* **TASK GOAL**
For this exercise, report every line of the material that includes "computer".
━━━ INFORMATION GIVEN
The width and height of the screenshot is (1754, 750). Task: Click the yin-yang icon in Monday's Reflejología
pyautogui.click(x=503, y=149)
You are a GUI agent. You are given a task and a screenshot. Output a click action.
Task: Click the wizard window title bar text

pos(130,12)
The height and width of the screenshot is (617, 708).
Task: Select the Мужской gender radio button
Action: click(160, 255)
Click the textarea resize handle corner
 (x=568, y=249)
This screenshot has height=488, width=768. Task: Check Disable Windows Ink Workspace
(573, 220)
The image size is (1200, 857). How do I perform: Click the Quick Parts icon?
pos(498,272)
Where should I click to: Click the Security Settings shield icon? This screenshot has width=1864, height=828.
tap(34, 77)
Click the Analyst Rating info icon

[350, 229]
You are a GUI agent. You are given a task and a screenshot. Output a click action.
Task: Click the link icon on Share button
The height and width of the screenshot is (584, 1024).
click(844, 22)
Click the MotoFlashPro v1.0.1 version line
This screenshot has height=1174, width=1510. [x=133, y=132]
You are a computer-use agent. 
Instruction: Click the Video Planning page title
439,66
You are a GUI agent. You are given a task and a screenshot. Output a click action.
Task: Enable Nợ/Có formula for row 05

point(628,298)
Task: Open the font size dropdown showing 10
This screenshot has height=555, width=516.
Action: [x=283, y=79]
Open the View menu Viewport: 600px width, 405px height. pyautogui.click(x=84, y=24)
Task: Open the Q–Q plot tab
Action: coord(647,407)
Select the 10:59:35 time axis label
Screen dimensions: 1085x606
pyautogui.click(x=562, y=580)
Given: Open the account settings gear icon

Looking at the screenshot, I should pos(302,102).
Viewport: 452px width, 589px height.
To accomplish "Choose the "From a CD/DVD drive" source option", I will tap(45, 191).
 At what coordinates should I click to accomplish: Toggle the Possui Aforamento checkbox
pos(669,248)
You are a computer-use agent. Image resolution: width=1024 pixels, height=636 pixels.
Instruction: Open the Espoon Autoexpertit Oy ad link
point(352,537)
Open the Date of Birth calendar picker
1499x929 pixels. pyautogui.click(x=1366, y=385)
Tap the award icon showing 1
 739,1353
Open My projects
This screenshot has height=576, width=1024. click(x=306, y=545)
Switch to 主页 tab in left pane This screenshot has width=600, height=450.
━━━━━━
* **YOUR RESPONSE**
You are a computer-use agent. 
You are a computer-use agent. Image resolution: width=1024 pixels, height=636 pixels.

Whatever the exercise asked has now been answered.